Finally, your dreams of opening your own business have come to fruition. You have a brilliant idea, a solid business plan, and the perfect store location secured. But before you launch your business, you have to protect it and all the hard work you’ve done.
You’ll quickly realize that purchasing insurance for your small business isn’t so straightforward—you have to worry about countless legal requirements and a wide range of liabilities. As you start looking into your policy options, you may discover that you don’t know as much about small business insurance as you thought.
If you find yourself in this situation, you aren’t alone; many new business owners have the same questions as you. Before diving deeper into comparisons and contacting providers to get a small business insurance quote, it may do you well to recognize and reconsider a few common misconceptions about small business insurance.
Myth #1: Family-only Businesses Don’t Need Workers’ Comp Coverage
Workers’ compensation laws vary according to the state that you’re in, and your family members may not always be exempt from coverage. Don’t take it for granted that you and your family members don’t need coverage because you have health insurance; you need to take the time to research the laws in your state and determine whether it’s a requirement for your business.
For example, California law requires all employers to have worker’s comp insurance for all employee labor, including family members. Failing to do so is punishable by a year in a jail or a hefty fine. In Illinois, not having workers’ comp coverage is a felony and may result in six to seven years of jail time or a fine of about $15,000.
Also, even if workers’ comp coverage isn’t required for business owners and family members, it still may be in your best interest to purchase an insurance policy.
Myth #2: Only Commercial Vehicles Need Commercial Auto Insurance
Personal vehicles require personal auto insurance, and commercial vehicles require commercial auto insurance, right? Not exactly—the insurance you need for a particular vehicle is determined by how it’s used, not who technically owns it.
If you or an employee use a personal vehicle for business purposes, such as deliveries, a personal policy may not cover accidents that occur during work operations. If you frequently use personal vehicles for company use, if your company owns any regular vehicles, or if your company uses commercial vehicles (such as vans or trucks), you likely need commercial auto insurance to cover all your bases.

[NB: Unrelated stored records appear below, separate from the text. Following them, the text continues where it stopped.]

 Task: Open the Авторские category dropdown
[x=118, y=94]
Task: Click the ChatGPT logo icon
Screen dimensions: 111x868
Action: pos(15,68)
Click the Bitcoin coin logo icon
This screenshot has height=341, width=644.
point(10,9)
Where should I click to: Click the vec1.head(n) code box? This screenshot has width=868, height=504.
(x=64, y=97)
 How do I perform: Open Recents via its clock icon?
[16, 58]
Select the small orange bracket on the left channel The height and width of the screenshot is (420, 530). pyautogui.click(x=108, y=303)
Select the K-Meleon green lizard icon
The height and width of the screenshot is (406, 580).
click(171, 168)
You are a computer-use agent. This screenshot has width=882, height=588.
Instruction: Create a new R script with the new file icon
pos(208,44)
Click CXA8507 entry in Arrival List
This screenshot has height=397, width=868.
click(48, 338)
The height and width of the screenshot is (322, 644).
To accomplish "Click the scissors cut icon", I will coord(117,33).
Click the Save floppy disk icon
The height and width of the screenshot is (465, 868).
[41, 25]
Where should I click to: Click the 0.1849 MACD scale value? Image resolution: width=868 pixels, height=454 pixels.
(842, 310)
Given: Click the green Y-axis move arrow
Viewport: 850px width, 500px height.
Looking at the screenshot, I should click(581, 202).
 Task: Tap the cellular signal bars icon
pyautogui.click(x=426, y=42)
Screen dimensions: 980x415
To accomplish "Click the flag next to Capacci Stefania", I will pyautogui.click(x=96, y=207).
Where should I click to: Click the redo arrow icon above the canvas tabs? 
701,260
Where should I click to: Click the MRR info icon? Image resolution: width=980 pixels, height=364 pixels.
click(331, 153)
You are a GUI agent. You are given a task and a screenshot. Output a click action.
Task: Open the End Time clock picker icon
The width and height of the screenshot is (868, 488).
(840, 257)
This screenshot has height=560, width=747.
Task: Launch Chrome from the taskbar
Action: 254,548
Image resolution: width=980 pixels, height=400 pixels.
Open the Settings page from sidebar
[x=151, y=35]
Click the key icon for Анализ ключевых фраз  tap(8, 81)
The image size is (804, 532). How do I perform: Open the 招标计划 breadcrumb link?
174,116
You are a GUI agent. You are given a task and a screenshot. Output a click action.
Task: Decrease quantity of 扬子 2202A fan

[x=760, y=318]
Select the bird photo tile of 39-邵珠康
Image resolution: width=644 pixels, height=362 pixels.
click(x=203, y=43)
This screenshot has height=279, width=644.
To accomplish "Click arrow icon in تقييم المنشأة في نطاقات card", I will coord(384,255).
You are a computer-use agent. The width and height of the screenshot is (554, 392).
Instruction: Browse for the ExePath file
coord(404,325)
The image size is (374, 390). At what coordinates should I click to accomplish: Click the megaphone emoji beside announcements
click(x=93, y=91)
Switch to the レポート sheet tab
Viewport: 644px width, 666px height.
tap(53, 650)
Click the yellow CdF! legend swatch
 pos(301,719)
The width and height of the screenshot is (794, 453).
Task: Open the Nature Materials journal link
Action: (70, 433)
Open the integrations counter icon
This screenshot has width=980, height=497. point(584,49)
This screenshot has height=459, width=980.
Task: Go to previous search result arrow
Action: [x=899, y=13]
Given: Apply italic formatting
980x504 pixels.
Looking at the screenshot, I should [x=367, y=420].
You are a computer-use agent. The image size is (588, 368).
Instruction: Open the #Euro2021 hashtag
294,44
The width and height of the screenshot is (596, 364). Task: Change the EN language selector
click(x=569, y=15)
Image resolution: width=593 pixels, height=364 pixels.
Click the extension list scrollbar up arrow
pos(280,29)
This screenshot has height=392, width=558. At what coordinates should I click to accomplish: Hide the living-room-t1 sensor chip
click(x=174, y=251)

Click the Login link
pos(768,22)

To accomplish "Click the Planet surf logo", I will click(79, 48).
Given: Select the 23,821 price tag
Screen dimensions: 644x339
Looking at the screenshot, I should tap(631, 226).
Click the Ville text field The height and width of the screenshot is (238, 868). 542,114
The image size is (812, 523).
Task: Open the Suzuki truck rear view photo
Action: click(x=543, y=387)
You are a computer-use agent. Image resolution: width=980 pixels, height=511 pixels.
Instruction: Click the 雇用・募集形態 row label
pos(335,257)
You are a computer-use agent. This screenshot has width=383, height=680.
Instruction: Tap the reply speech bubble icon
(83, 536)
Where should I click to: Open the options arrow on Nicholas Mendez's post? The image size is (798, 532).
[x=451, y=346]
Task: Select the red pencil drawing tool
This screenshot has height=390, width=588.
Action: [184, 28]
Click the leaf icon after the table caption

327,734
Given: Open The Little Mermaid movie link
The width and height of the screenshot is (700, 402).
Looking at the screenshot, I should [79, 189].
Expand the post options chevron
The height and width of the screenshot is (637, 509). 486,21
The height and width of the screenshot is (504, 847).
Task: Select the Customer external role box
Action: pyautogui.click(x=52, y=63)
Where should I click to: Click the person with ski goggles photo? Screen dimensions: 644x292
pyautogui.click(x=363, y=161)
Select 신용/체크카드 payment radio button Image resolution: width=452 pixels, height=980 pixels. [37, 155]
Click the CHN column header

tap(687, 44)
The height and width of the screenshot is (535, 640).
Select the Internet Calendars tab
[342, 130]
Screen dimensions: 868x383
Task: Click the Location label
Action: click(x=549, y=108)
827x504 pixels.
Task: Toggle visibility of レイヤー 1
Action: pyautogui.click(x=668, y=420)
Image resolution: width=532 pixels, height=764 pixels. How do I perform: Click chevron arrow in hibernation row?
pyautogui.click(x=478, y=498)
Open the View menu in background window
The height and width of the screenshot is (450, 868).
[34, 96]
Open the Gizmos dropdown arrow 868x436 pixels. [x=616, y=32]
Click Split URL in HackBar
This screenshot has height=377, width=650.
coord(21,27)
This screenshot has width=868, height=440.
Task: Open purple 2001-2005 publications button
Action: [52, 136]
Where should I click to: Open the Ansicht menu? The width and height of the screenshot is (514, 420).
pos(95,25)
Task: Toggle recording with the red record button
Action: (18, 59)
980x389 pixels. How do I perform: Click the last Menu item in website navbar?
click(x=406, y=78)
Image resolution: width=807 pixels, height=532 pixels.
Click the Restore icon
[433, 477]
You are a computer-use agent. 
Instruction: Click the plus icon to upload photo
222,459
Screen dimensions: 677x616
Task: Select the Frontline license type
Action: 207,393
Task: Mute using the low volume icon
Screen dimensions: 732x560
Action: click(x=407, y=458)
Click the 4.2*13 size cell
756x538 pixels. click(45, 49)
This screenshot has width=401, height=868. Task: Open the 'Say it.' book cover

Myth #3: Homeowners Insurance Policies Usually Cover All Home-based Business Property
If you run a home-based business, your homeowner’s insurance will protect your home and your personal belongings. However, it likely won’t cover all of your business property and assets.
For example, you may have sensitive documents stored on a computer or work-related equipment a standard homeowner’s insurance policy doesn’t cover. For complete coverage, you either have to add endorsements to your homeowner’s policy or purchase separate coverage for general liability insurance and property liability insurance.
Myth #4: Only Professionals in the Legal, Financial, and Medical Fields Need Errors and Omissions Insurance
It’s true that some industries, such as law, finances, and medicine, have higher risks for professional liability—but that doesn’t mean other businesses are off the hook for errors and omissions insurance (also known as professional liability insurance). If your business provides any form of service, you could face a lawsuit for negligence, inadequate work, or breach of duty.
Myth #5: Small Businesses Don’t Need Cybersecurity Insurance Because They’re at Low Risk for an Attack
You may think that small businesses don’t need cybersecurity insurance, but they do. In 2018, 58 percent of all cybercrimes targeted small businesses, and 60 percent of small business victims close within six months of an attack.
Hackers specifically target smaller businesses because they know that they have weaker security and a smaller organization that cannot keep up with cybersecurity measures. A cyber liability insurance policy can cover financial losses that occur from cyberattacks or data breaches. They may cover first-parties, as well as third parties, depending on your policy.
Making More Informed Decisions
With these common misconceptions cleared up, it’s time to start your search for the best coverage for your new small business. Keep in mind that not all small businesses have the same needs—evaluate your unique risks and liabilities as well as your local laws before deciding which coverage to include and which to forgo.